TAREFAS >>
**1)** No texto sobre o MST, reescreva o trecho de "Pouco depois, o" até "79 ficaram feridos.", alterando "Polícia Militar" para "Guarda Municipal".
**2)** Indique os artistas que, segundo o texto sobre o MST, doaram os direitos de autor do trabalho ao movimento.
**3)** Resuma em forma de lista o parágrafo do texto sobre o MST que começa por "No entardecer daquele dia de 1996", mantendo os factos principais.

----- EXCERTO DO TEXTO

Esta foi uma de muitas tomadas de latifúndio que o movimento realizou na região Sul logo após o seu surgimento. Inspirados em experiências anteriores como a das Ligas Camponesas e do Movimento dos Agricultores Sem Terra (Master), os criadores do MST definiram que ele seria nacional e teria três objectivos: a luta por terra, pela reforma agrária e por transformação social.

«Já no início o movimento experimentou a produção com cooperativas», afirmou Ceres. «A educação também sempre teve um papel fundamental. Percebemos que era preciso criar nosso jeito de educar, formular uma pedagogia sem-terra», disse, destacando a experiência das escolas itinerantes.

A violência, a reacção e o boom do MST

Pouco depois, o movimento enfrentaria a sua década mais sangrenta, mas também aquela em que se deu a conhecer ao Brasil. Se a violência no campo esteve presente ao longo dos 40 anos do MST, para Hadich o período entre 1995 e 2010 é aquele em que a conjugação «Estado, milícia e latifúndio se revela especialmente».

O massacre de Eldorado do Carajás, que fez do 17 de Abril o dia mundial de luta pela terra, é o mais emblemático destes episódios.

No entardecer daquele dia de 1996, cerca de 1500 sem-terra chegavam ao local conhecido como Curva do S, no Sudoeste do Pará, a caminho de Belém para reivindicar ao Instituto Nacional de Colonização e Reforma Agrária (Incra) a desapropriação de uma fazenda. Cercados e atacados por 155 agentes da Polícia Militar, 21 camponeses foram assassinados e 79 ficaram feridos.

A comoção com o ataque, que teve cenas televisionadas, foi imensa, afirma o Brasil de Fato, lembrando que o debate sobre a reforma agrária tomou o centro da agenda política brasileira. Em 1997, três marchas simultâneas convocadas pelo MST saíram de pontos diferentes do país e caminharam durante cerca de dois meses até chegar a Brasília, no dia em que o massacre fez um ano, juntando perto de 100 mil pessoas.

«Foi histórico. Mas não foi o MST que colocou 100 mil. Foi a sociedade que aderiu. E colocou o movimento em outro patamar», salientou Gilmar Mauro.

Naquele 17 de Abril de 1997 foi lançado o livro de fotos Terra, de Sebastião Salgado, sobre luta pela terra, com uma apresentação de José Saramago e acompanhado por um CD de Chico Buarque. Os três artistas doaram os direitos de autor do trabalho ao MST, que, com o dinheiro arrecadado, construiu a Escola Nacional Florestan Fernandes, em Guararema (São Paulo).

É nessa fase pós-massacre de Eldorado do Carajás que a TV Globo transmite a novela O rei do gado. Com um enredo que envolve um romance entre uma sem-terra e um fazendeiro, a novela teve, no entender de Gilmar Mauro, «o intuito de domesticar o MST, de desfazer o conflito». «Mas teve o efeito contrário. Acabou difundindo o tema da reforma agrária e o MST a nível nacional», disse.

----------
----- DADOS RECOLHIDOS

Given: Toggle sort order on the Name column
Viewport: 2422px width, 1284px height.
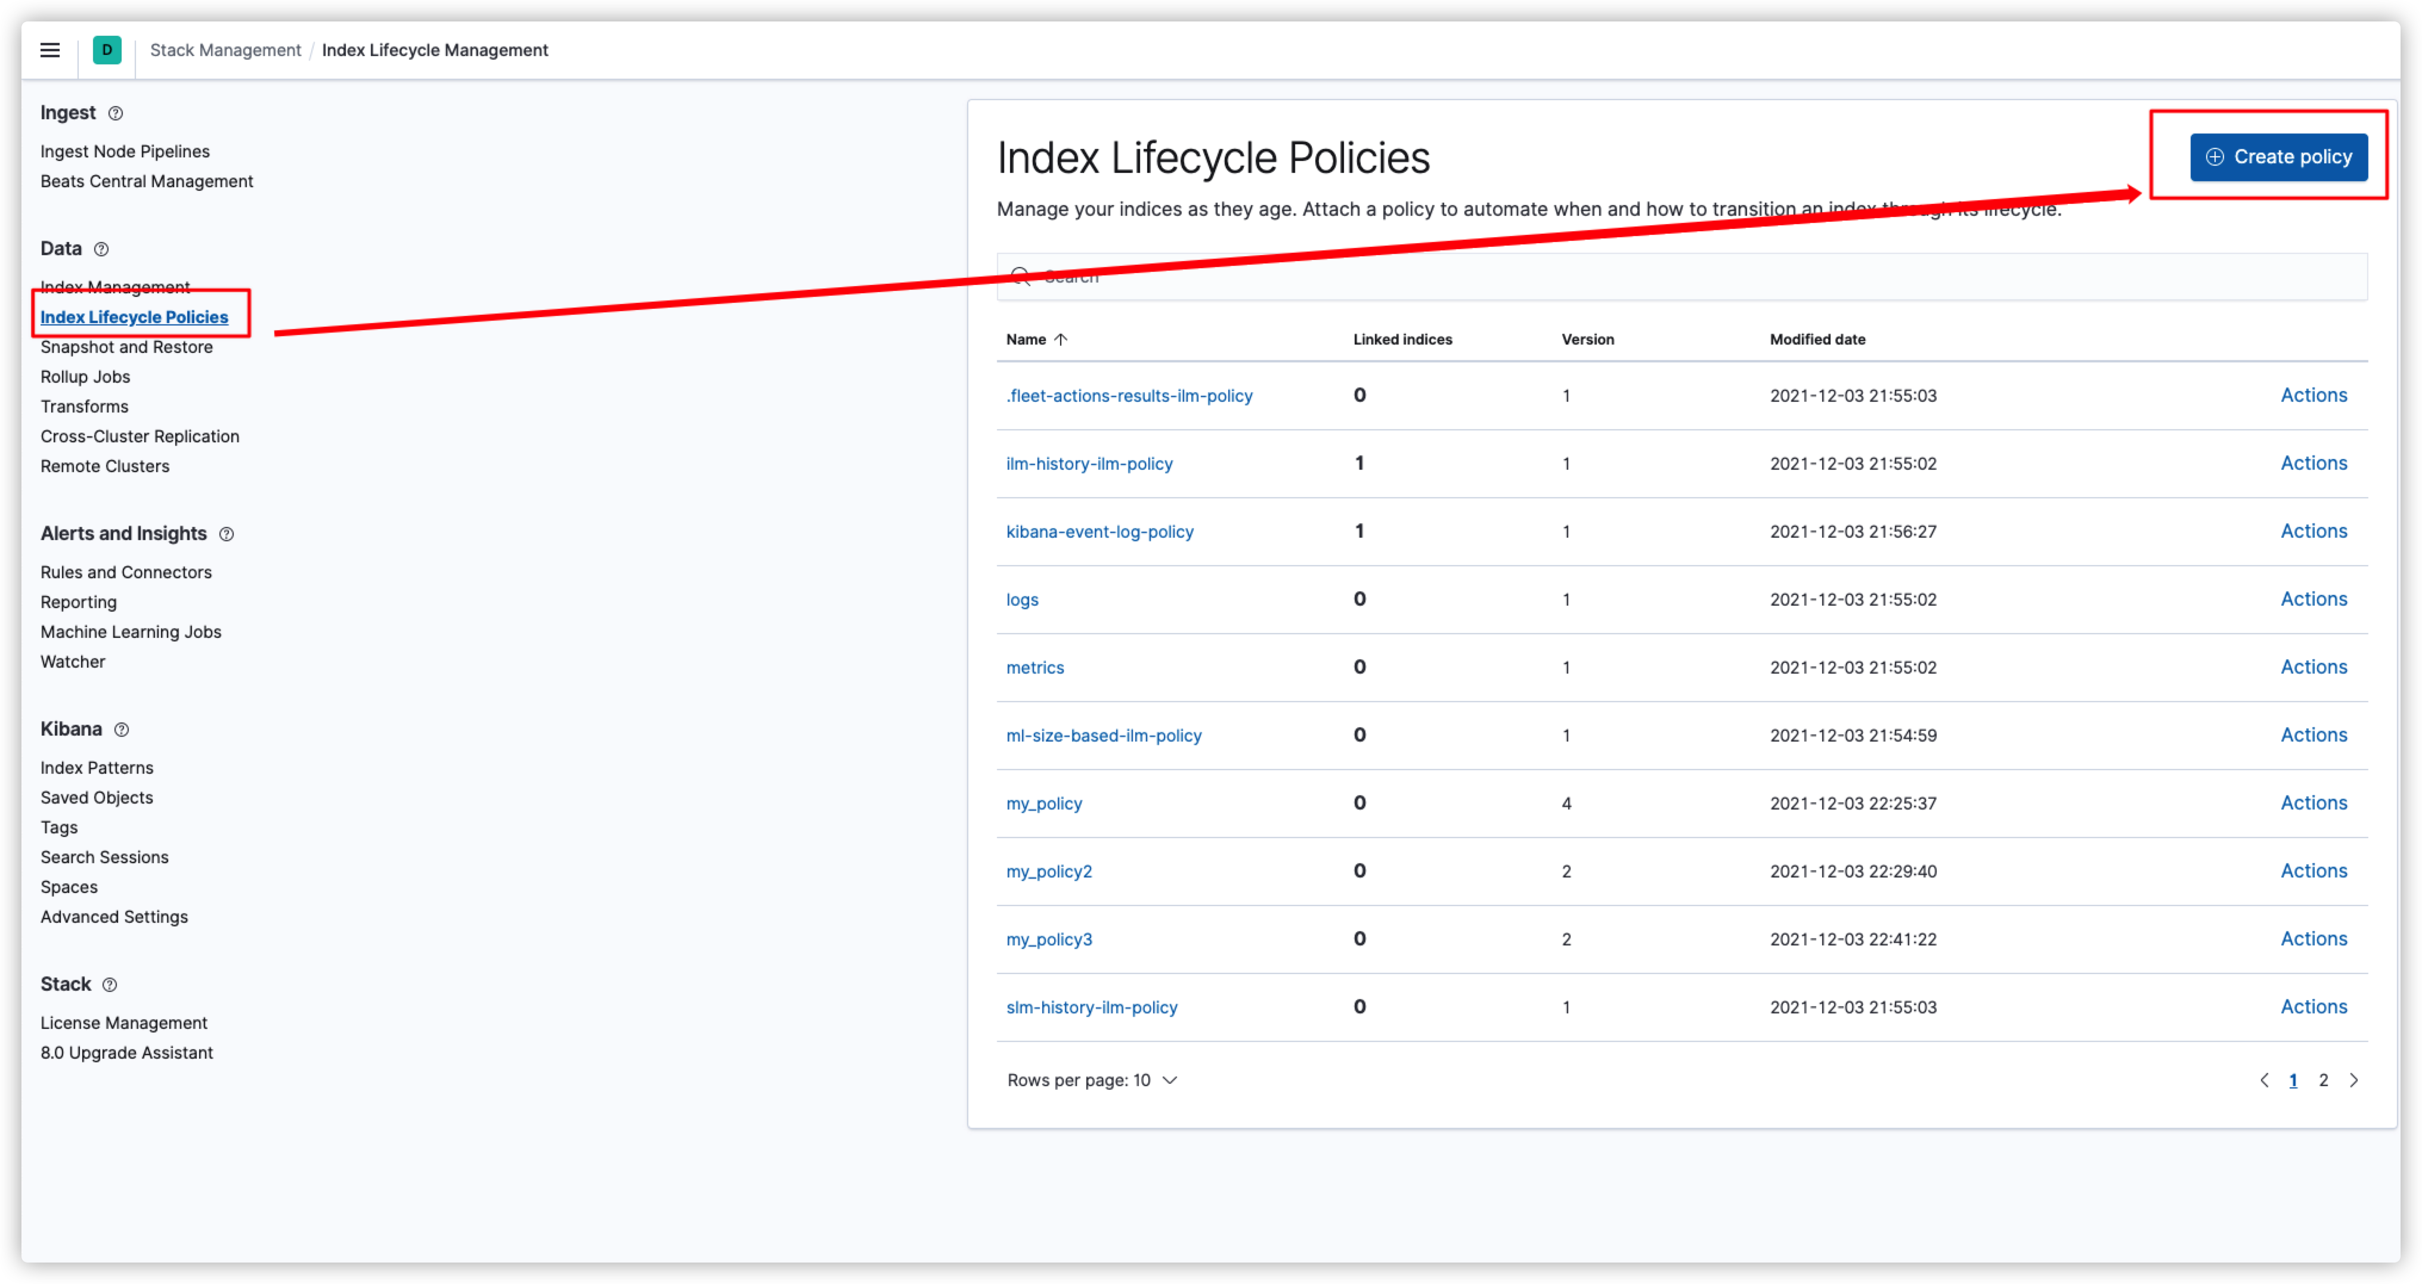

----------

RESPOSTAS COMPLETAS >>
**1)**
Pouco depois, o movimento enfrentaria a sua década mais sangrenta, mas também aquela em que se deu a conhecer ao Brasil. Se a violência no campo esteve presente ao longo dos 40 anos do MST, para Hadich o período entre 1995 e 2010 é aquele em que a conjugação «Estado, milícia e latifúndio se revela especialmente».

O massacre de Eldorado do Carajás, que fez do 17 de Abril o dia mundial de luta pela terra, é o mais emblemático destes episódios.

No entardecer daquele dia de 1996, cerca de 1500 sem-terra chegavam ao local conhecido como Curva do S, no Sudoeste do Pará, a caminho de Belém para reivindicar ao Instituto Nacional de Colonização e Reforma Agrária (Incra) a desapropriação de uma fazenda. Cercados e atacados por 155 agentes da Guarda Municipal, 21 camponeses foram assassinados e 79 ficaram feridos.

**2)** Sebastião Salgado, José Saramago e Chico Buarque.

**3)**
- Ao entardecer daquele dia de 1996, cerca de 1500 sem-terra chegaram à Curva do S, no Sudoeste do Pará.
- Seguiam para Belém para pedir ao Incra a desapropriação de uma fazenda.
- Foram cercados e atacados por 155 agentes da Polícia Militar.
- 21 camponeses foram assassinados e 79 ficaram feridos.